▶ Set task
Can you set out every line of the listing below as a Markdown table with a No. column for the row number and a Text column for the line, skipping blank lines?

▶ Data to process

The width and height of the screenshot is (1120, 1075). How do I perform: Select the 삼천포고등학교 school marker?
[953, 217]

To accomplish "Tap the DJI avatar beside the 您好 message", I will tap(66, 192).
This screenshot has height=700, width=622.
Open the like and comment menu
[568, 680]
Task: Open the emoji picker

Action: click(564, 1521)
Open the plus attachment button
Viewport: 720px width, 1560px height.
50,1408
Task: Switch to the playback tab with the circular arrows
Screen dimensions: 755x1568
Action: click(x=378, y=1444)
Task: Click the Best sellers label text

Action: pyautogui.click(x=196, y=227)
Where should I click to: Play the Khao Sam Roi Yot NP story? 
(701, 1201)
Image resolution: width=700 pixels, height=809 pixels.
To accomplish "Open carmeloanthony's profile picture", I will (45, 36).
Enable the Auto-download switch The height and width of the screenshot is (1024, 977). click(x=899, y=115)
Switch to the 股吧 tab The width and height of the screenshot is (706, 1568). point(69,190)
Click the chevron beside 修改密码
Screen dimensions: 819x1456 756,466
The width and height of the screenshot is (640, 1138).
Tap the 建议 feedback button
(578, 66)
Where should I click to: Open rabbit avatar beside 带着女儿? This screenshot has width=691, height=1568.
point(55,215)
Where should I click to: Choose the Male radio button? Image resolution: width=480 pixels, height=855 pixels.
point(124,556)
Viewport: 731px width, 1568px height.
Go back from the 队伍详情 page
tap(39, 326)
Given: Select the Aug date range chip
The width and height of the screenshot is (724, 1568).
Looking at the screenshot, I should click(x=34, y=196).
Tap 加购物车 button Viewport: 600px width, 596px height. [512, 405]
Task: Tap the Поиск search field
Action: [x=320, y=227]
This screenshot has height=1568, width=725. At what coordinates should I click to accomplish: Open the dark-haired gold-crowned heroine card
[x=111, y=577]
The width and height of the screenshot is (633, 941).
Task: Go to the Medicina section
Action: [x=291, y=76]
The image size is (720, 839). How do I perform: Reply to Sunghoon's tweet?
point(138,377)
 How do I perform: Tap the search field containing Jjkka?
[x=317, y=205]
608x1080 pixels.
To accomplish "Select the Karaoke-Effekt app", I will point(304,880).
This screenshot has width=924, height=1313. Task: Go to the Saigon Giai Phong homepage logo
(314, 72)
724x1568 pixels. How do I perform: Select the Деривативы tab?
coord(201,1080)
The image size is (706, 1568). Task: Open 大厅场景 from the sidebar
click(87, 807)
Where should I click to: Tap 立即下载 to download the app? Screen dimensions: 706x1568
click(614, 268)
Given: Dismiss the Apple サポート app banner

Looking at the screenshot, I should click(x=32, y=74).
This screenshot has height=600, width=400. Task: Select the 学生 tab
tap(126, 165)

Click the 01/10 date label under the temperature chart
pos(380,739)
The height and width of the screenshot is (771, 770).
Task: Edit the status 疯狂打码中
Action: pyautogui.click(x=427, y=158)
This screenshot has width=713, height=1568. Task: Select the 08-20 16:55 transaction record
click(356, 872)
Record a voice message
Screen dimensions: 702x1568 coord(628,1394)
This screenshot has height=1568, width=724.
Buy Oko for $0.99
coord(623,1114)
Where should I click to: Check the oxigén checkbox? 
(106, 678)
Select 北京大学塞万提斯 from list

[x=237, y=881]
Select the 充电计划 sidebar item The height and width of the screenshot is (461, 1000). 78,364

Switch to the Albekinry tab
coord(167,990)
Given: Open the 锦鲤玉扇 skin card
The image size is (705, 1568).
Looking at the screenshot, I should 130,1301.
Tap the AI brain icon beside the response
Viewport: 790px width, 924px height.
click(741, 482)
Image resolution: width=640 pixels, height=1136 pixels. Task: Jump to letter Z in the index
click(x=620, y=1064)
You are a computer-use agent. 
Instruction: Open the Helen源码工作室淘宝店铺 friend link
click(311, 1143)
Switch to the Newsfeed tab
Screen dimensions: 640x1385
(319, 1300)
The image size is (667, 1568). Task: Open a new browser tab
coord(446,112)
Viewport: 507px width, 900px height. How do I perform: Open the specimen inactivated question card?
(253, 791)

▶ Full output
| No. | Text |
|---|---|
| 1 | The width and height of the screenshot is (1120, 1075). How do I perform: Select the 삼천포고등학교 school marker? |
| 2 | [953, 217] |
| 3 | To accomplish "Tap the DJI avatar beside the 您好 message", I will tap(66, 192). |
| 4 | This screenshot has height=700, width=622. |
| 5 | Open the like and comment menu |
| 6 | [568, 680] |
| 7 | Task: Open the emoji picker |
| 8 | Action: click(564, 1521) |
| 9 | Open the plus attachment button |
| 10 | Viewport: 720px width, 1560px height. |
| 11 | 50,1408 |
| 12 | Task: Switch to the playback tab with the circular arrows |
| 13 | Screen dimensions: 755x1568 |
| 14 | Action: click(x=378, y=1444) |
| 15 | Task: Click the Best sellers label text |
| 16 | Action: pyautogui.click(x=196, y=227) |
| 17 | Where should I click to: Play the Khao Sam Roi Yot NP story?  |
| 18 | (701, 1201) |
| 19 | Image resolution: width=700 pixels, height=809 pixels. |
| 20 | To accomplish "Open carmeloanthony's profile picture", I will (45, 36). |
| 21 | Enable the Auto-download switch The height and width of the screenshot is (1024, 977). click(x=899, y=115) |
| 22 | Switch to the 股吧 tab The width and height of the screenshot is (706, 1568). point(69,190) |
| 23 | Click the chevron beside 修改密码 |
| 24 | Screen dimensions: 819x1456 756,466 |
| 25 | The width and height of the screenshot is (640, 1138). |
| 26 | Tap the 建议 feedback button |
| 27 | (578, 66) |
| 28 | Where should I click to: Open rabbit avatar beside 带着女儿? This screenshot has width=691, height=1568. |
| 29 | point(55,215) |
| 30 | Where should I click to: Choose the Male radio button? Image resolution: width=480 pixels, height=855 pixels. |
| 31 | point(124,556) |
| 32 | Viewport: 731px width, 1568px height. |
| 33 | Go back from the 队伍详情 page |
| 34 | tap(39, 326) |
| 35 | Given: Select the Aug date range chip |
| 36 | The width and height of the screenshot is (724, 1568). |
| 37 | Looking at the screenshot, I should click(x=34, y=196). |
| 38 | Tap 加购物车 button Viewport: 600px width, 596px height. [512, 405] |
| 39 | Task: Tap the Поиск search field |
| 40 | Action: [x=320, y=227] |
| 41 | This screenshot has height=1568, width=725. At what coordinates should I click to accomplish: Open the dark-haired gold-crowned heroine card |
| 42 | [x=111, y=577] |
| 43 | The width and height of the screenshot is (633, 941). |
| 44 | Task: Go to the Medicina section |
| 45 | Action: [x=291, y=76] |
| 46 | The image size is (720, 839). How do I perform: Reply to Sunghoon's tweet? |
| 47 | point(138,377) |
| 48 |  How do I perform: Tap the search field containing Jjkka? |
| 49 | [x=317, y=205] |
| 50 | 608x1080 pixels. |
| 51 | To accomplish "Select the Karaoke-Effekt app", I will point(304,880). |
| 52 | This screenshot has width=924, height=1313. Task: Go to the Saigon Giai Phong homepage logo |
| 53 | (314, 72) |
| 54 | 724x1568 pixels. How do I perform: Select the Деривативы tab? |
| 55 | coord(201,1080) |
| 56 | The image size is (706, 1568). Task: Open 大厅场景 from the sidebar |
| 57 | click(87, 807) |
| 58 | Where should I click to: Tap 立即下载 to download the app? Screen dimensions: 706x1568 |
| 59 | click(614, 268) |
| 60 | Given: Dismiss the Apple サポート app banner |
| 61 | Looking at the screenshot, I should click(x=32, y=74). |
| 62 | This screenshot has height=600, width=400. Task: Select the 学生 tab |
| 63 | tap(126, 165) |
| 64 | Click the 01/10 date label under the temperature chart |
| 65 | pos(380,739) |
| 66 | The height and width of the screenshot is (771, 770). |
| 67 | Task: Edit the status 疯狂打码中 |
| 68 | Action: pyautogui.click(x=427, y=158) |
| 69 | This screenshot has width=713, height=1568. Task: Select the 08-20 16:55 transaction record |
| 70 | click(356, 872) |
| 71 | Record a voice message |
| 72 | Screen dimensions: 702x1568 coord(628,1394) |
| 73 | This screenshot has height=1568, width=724. |
| 74 | Buy Oko for $0.99 |
| 75 | coord(623,1114) |
| 76 | Where should I click to: Check the oxigén checkbox?  |
| 77 | (106, 678) |
| 78 | Select 北京大学塞万提斯 from list |
| 79 | [x=237, y=881] |
| 80 | Select the 充电计划 sidebar item The height and width of the screenshot is (461, 1000). 78,364 |
| 81 | Switch to the Albekinry tab |
| 82 | coord(167,990) |
| 83 | Given: Open the 锦鲤玉扇 skin card |
| 84 | The image size is (705, 1568). |
| 85 | Looking at the screenshot, I should 130,1301. |
| 86 | Tap the AI brain icon beside the response |
| 87 | Viewport: 790px width, 924px height. |
| 88 | click(741, 482) |
| 89 | Image resolution: width=640 pixels, height=1136 pixels. Task: Jump to letter Z in the index |
| 90 | click(x=620, y=1064) |
| 91 | You are a computer-use agent.  |
| 92 | Instruction: Open the Helen源码工作室淘宝店铺 friend link |
| 93 | click(311, 1143) |
| 94 | Switch to the Newsfeed tab |
| 95 | Screen dimensions: 640x1385 |
| 96 | (319, 1300) |
| 97 | The image size is (667, 1568). Task: Open a new browser tab |
| 98 | coord(446,112) |
| 99 | Viewport: 507px width, 900px height. How do I perform: Open the specimen inactivated question card? |
| 100 | (253, 791) |